To convert tola back to grains, divide by 0.00555565 (or multiply by 179.9969). Example: 10 tola ÷ 0.00555565 = 1799.9691 gr.
Yes. This converter uses the internationally recognised exact conversion factor: 1 gr = 0.00555565 tola. All calculations are performed in your browser with no rounding until display.
10 grains = 0.05555651 tola. Simply multiply by 0.00555565.
Converting grains to tola is commonly needed for jewellery valuation, gemstone trading, precious metal buying and selling, and hallmarking compliance where one system uses gr and another uses tola.
The grain (gr) is the smallest unit in the avoirdupois, troy, and apothecary weight systems, equal to exactly 64.79891 milligrams (0.06479891 g). All three systems share the same grain as base: one avoirdupois pound = 7,000 grains; one troy pound = 5,760 grains. The grain is still used in ballistics (bullet and powder weights) and some pharmaceutical contexts.
The tola is a traditional unit of mass used across the Indian subcontinent for precious metals and spices. One tola is exactly 11.6638 grams (internationally standardised). In the Indian system: 1 tola = 12 masha = 96 ratti. It remains the standard gold-trading unit quoted by jewellers in India, Pakistan, Bangladesh, Nepal, and across Gulf markets that serve South Asian buyers.
The grain is among the oldest measurement units in history, derived from the average weight of a grain of barleycorn (or wheat) — a practical standard used in ancient Egypt, Greece, and Rome. England formalised the barleycorn grain in the 15th century as the foundation of its weight system. The British Weights and Measures Act 1824 defined the grain, and the value remains unchanged today.

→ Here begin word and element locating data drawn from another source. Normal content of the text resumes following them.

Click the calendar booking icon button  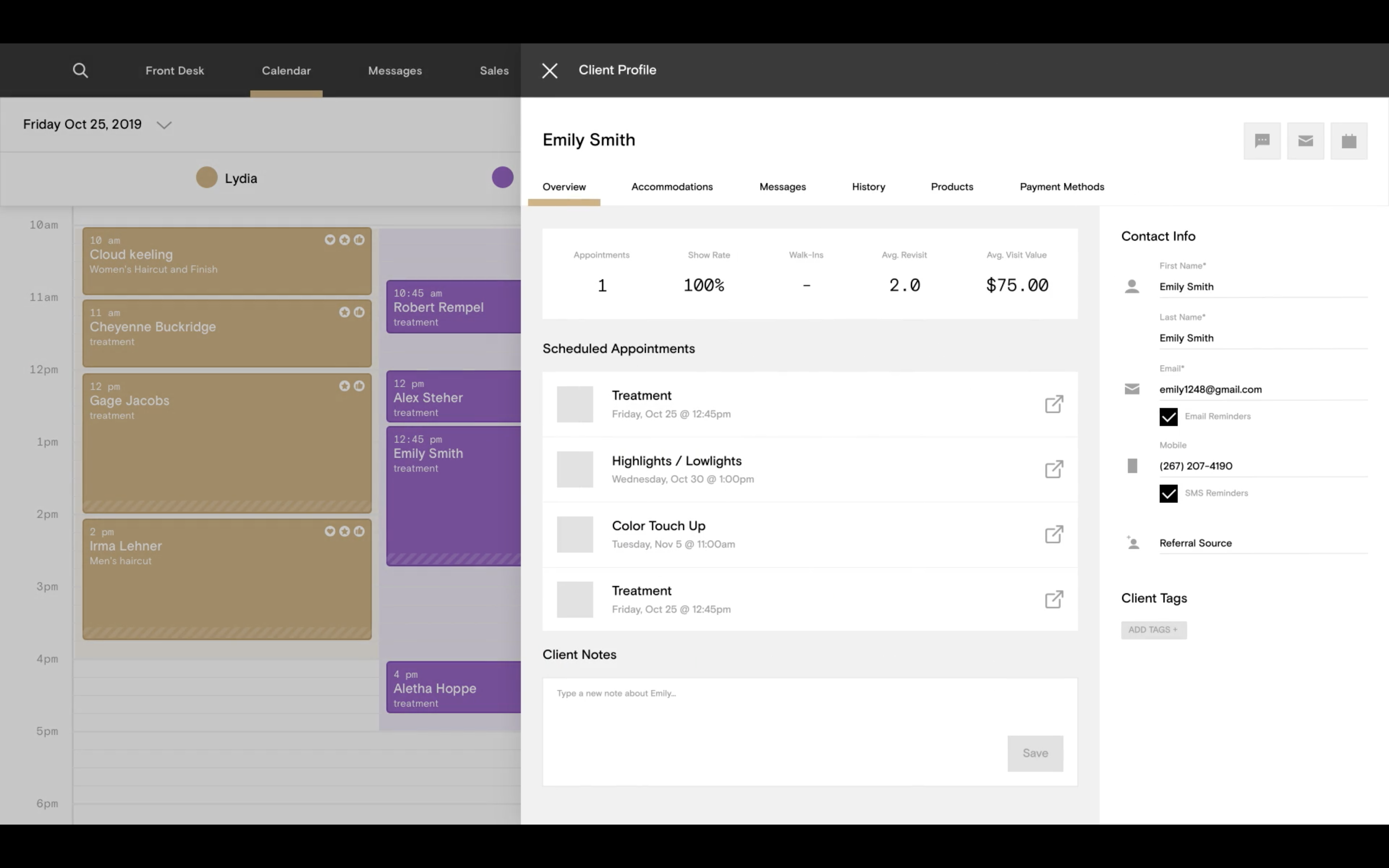pyautogui.click(x=1348, y=141)
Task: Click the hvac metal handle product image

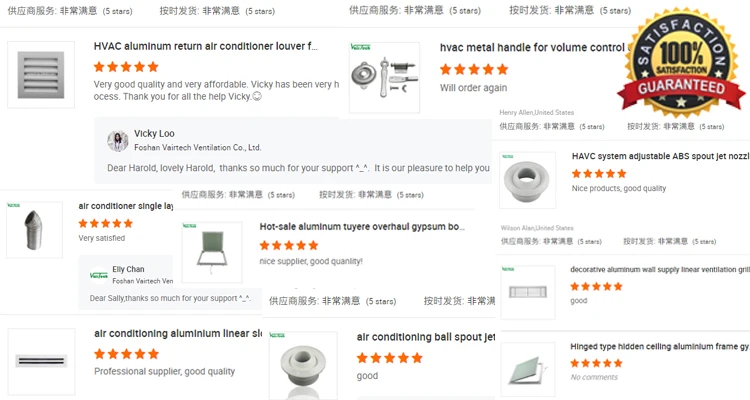Action: click(x=385, y=78)
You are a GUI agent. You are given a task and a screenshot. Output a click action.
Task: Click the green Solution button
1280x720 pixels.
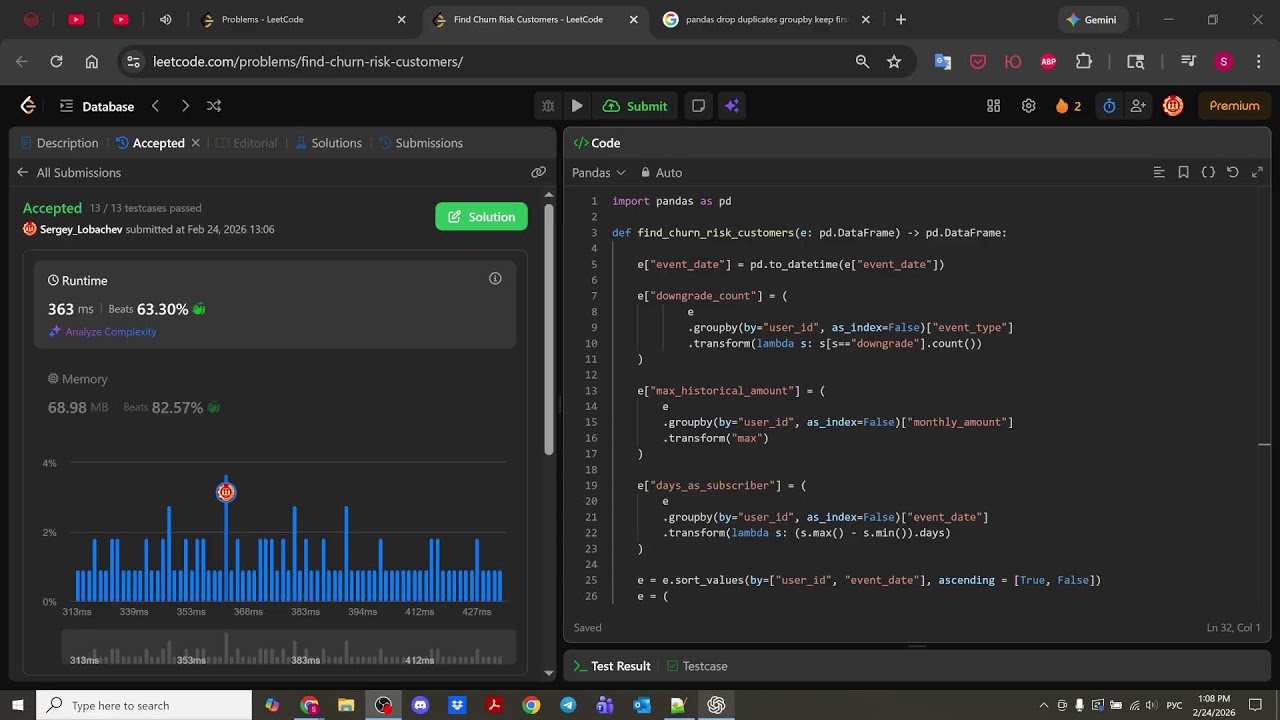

Interesting fact: The original grain was calibrated by laying dried barleycorns end-to-end — 32 grains equalled one inch in 13th-century England. Today, 9mm pistol bullets typically weigh 115–147 grains (7.5–9.5 g), and gunpowder charges are specified in grains for reloading.
The tola derives from Sanskrit tola, from tul (to weigh, to balance). It was the official precious-metal unit under British India, defined as the mass of the silver rupee coin (~11.66 g). Indian rupees were minted to exactly 1 tola weight. After independence, India officially adopted the metric system in 1956 for gold trading, but the tola survived in the market. The UAE, a major gold trading hub, still quotes prices per tola.
Interesting fact: India is one of the world's largest gold consumers. A tola bar of 24-karat gold (≈11.66 g, worth ~$700 at 2024 gold prices) is one of the most popular physical gold investment formats in South Asia.